Historical comparison of tactics used to resist desegregation and Affordable Care Act
OP-ED
Obamacare: New fight, old tactics
Opponents of the healthcare law are following in the footsteps of Southern segregationists half a century ago.
By Nelson Lichtenstein
September 8, 2013
Last month, Americans took pride in celebrating the 50th anniversary of the March on Washington. Unfortunately, we are also revisiting a far darker episode in our history, a civil rights-era conflict that tells us much about the hurdles facing President Obama’s Affordable Care Act, the most ambitious piece of social legislation enacted in almost half a century.
That episode was the “massive resistance,” a policy pushed by a phalanx of Southern white politicians, journalists and local worthies who organized in the 1950s and early ’60s when the courts, the federal government and the civil rights movement pressed for desegregation of public schools and the end of Jim Crow racism in American life. Rather than consent to the 1954 Supreme Court decision in Brown vs. Board of Education, which ordered an end to segregation in public schools, Southern governors and legislatures declared that they would refuse to implement the law and, if necessary, close schools. Their policy would later extend to efforts to shut down pools, parks and other public facilities that courts had ordered integrated.
In Congress, the Southern delegation stood firm against federal action in support of civil rights. Across the South billboards went up: “Impeach Earl Warren,” the chief justice who presided over the court’s 9-0 decision in the landmark 1954 case.

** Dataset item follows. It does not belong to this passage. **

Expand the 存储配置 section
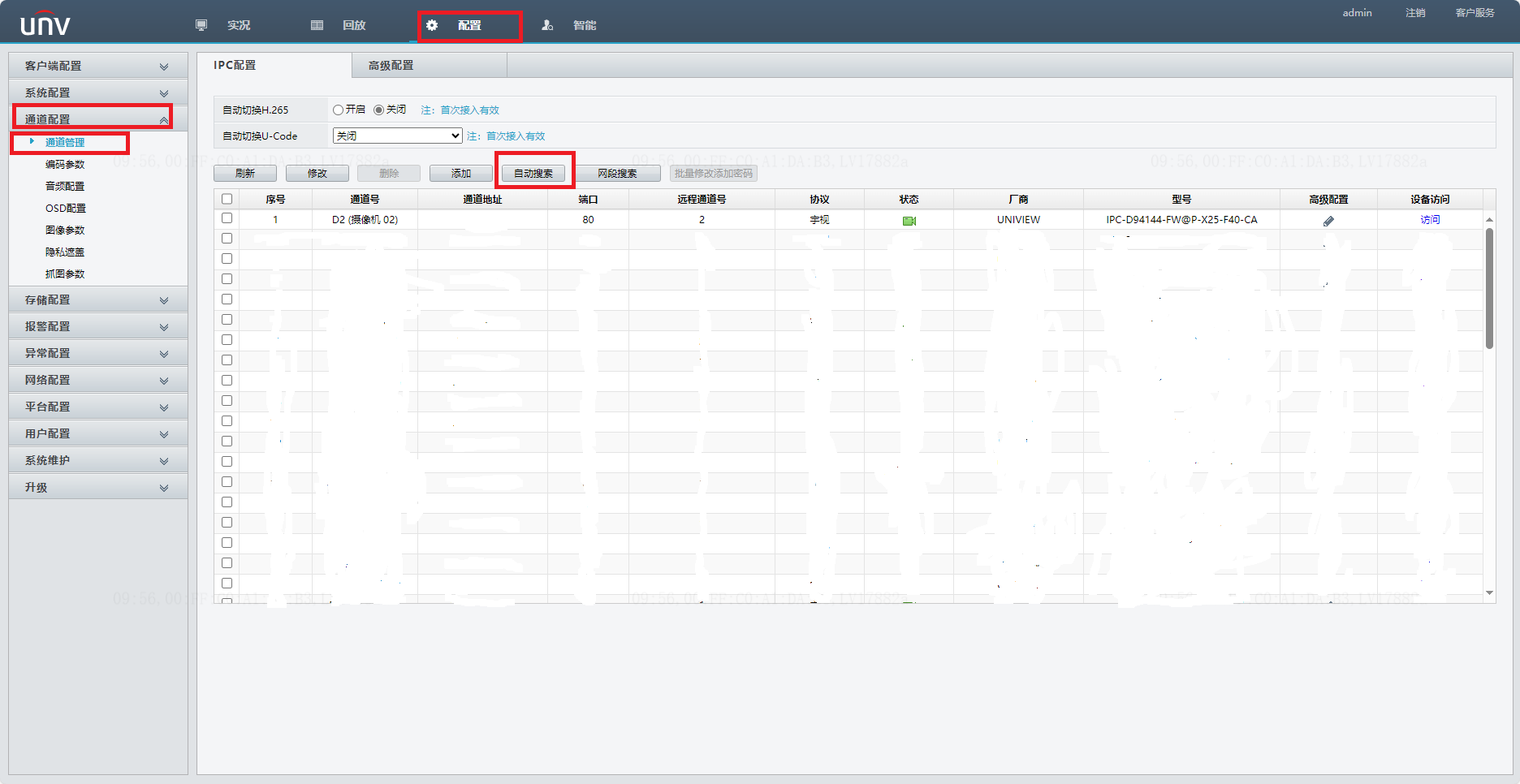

Today, the Republican opponents of Obamacare, and especially those hailing from the old Confederacy, have dusted off just about every tactic and ruse once deployed by Southern segregationists. House Republicans have taken 40 votes to repeal Obamacare. But the real battle over the fate of the law will take place at the state and local level.
And, as in the 1950s in the case of civil rights, the Supreme Court has inadvertently given opponents — this time of healthcare reform — a green light. In 1955, the high court declared that desegregation should proceed with “all deliberate speed,” which integration opponents interpreted as permission to drag their feet. In 2012, when the Roberts court ruled that states could reject the large expansion of Medicaid called for in the original Affordable Care Act, virtually every Republican legislature and governor in the South did just that, spurning the chance to enroll hundreds of thousands of their residents in the new federal program.
When Florida Republican Gov. Rick Scott sought to expand the low-income insurance program, tea party Republicans called him a “Benedict Arnold” and the state legislature rejected his proposal. Across the South, nearly half of all those denied the new Medicaid coverage are Latinos, African Americans and other people of color.